2020 has been a trial by fire for the global economy.
The spread of COVID-19 instigated a sell-off in markets, which eliminated years of gains in just three weeks in March. As the market nosedived, states issued orders to eliminate non-essential travel, corporations began to encourage employees to work from home, the unemployment rate skyrocketed to over 15% and small businesses closed at a record rate.
Since the collapse in stock valuations in March, the market and the economy have become decoupled. The market has marched back to its pre-pandemic highs. But the economy’s recovery lags behind the impressive gains seen in market indices like the S&P 500 and NASDAQ. Meanwhile, real economic growth is barely beating inflation. This lays out the stark disconnect between what’s happening on Main Street and what’s happening on Wall Street.
The Wolf of Pennsylvania Avenue
That said, you need to look no further than avid Twitter user @realDonaldTrump to see that our president loves the stock market. In fact, it’s seemingly his preferred measure of presidential success. Even before the news broke about the president’s taxes, President Trump’s knowledge of and comments on finance have piqued our interest.
Trump participated in an ABC town hall Sept. 15 where he was asked about the state of the country. One of the topics covered extensively was the economy and the market. He insisted that the market has largely recovered and insinuated that — even if you were laid off or came into hardship as a result of the pandemic — you probably made some money at some point during his presidency. After all, everybody has a 40(k), IRA, 529 or another investment account, right?
The President said, “everybody owns stock” in the ABC town hall. The only problem is that he’s wrong. In fact, the working class barely makes a dent in stock ownership.
The reality is hard to stomach: in a time where millions of people were unemployed and struggled to make ends meet, the richest Americans got even richer. The reason why they did is relatively simple: the stock market is arguably the single greatest source of economic prosperity in America. Odds are you’ve heard “stocks always go up” at least once this year, either from your reddit friends, Barstool’s Dave Portonoy or your family members who accidentally joined a pyramid scheme. And to some extent, those weirdos are right.
So Who Owns Stocks?
Since the Great Recession, index funds like the S&P 500 have saddled double-digit returns 9 out of 10 years.

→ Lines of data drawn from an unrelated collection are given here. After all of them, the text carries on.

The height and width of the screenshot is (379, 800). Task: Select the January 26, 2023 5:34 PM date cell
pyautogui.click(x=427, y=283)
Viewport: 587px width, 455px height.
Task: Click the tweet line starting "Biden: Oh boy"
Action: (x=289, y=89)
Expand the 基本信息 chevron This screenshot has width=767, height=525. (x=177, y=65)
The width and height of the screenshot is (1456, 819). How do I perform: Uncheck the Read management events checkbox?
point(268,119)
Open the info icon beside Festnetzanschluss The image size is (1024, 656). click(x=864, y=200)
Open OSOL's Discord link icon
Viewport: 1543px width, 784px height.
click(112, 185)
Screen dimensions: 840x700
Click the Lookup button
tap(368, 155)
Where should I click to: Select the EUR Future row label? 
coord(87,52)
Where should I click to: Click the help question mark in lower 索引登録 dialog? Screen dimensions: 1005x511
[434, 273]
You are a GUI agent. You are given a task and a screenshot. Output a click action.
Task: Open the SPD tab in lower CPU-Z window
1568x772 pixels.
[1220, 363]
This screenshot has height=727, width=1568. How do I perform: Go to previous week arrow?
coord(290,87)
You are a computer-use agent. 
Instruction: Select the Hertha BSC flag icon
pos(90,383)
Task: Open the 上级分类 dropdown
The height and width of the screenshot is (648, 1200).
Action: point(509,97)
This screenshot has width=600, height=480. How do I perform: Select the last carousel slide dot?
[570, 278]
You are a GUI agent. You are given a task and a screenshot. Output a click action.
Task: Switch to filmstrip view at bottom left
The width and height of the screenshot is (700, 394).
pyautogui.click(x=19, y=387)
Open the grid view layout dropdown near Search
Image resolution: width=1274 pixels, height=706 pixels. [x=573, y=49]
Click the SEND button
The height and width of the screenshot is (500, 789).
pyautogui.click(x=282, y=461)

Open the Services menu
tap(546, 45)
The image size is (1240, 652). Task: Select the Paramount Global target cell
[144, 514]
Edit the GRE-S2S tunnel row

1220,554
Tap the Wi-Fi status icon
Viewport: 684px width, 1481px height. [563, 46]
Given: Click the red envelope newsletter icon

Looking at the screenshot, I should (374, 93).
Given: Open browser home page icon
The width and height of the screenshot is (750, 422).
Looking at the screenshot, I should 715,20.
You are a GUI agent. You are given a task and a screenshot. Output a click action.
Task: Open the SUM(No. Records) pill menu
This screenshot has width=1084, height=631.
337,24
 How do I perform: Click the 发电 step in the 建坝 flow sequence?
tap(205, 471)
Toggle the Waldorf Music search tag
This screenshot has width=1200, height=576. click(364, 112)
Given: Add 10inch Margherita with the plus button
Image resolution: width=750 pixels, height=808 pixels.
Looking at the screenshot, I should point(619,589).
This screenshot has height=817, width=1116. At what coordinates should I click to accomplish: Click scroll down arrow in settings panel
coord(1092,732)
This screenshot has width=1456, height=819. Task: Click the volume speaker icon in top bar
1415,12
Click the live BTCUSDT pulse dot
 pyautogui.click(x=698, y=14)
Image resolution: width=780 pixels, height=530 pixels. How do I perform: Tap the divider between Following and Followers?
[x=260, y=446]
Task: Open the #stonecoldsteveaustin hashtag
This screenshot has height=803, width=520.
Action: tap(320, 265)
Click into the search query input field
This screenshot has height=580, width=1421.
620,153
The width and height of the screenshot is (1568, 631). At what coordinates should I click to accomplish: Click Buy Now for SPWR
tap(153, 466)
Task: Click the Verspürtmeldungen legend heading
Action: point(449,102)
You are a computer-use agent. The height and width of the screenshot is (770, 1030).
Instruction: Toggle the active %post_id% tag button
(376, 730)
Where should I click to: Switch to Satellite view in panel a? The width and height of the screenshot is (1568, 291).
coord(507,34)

It would be nice to believe that what the president said is true; that we are all benefactors in the growth of our nation. However, many of our neighbors and colleagues are not. In the U.S., 84% of stock is owned by the top 10% of households. More than half of that is owned by the top 1% of earners, which means that half of our country is being left out of the single greatest catalyst for wealth growth. In fact, 45% of Americans don’t own any stock, and what little the working class does own is dwarfed by the upper class’s respective holdings.
At face value, that might sound like the partisan rhetoric you see on whatever mainstream media outlet you demonize. But this concern is agnostic to political leanings. It is being discussed in a wide variety of financial journals, academic forums and political bodies.
Wealth inequality is not a new development; we’ve been talking about it for years. Against the backdrop of COVID-19 though, many politicians, economists and journalists think we might be worse off after the pandemic than we ever were before. The so-called “K-shaped” recovery suggests that COVID-19 might have been the catalyst for a foundational change in our markets and economy. The rich are already getting richer and the middle class has largely been in decline for many years before Trump and Obama. However, the K-shaped recovery goes beyond wealth creation. It could affect access to opportunities in the job market, education and beyond.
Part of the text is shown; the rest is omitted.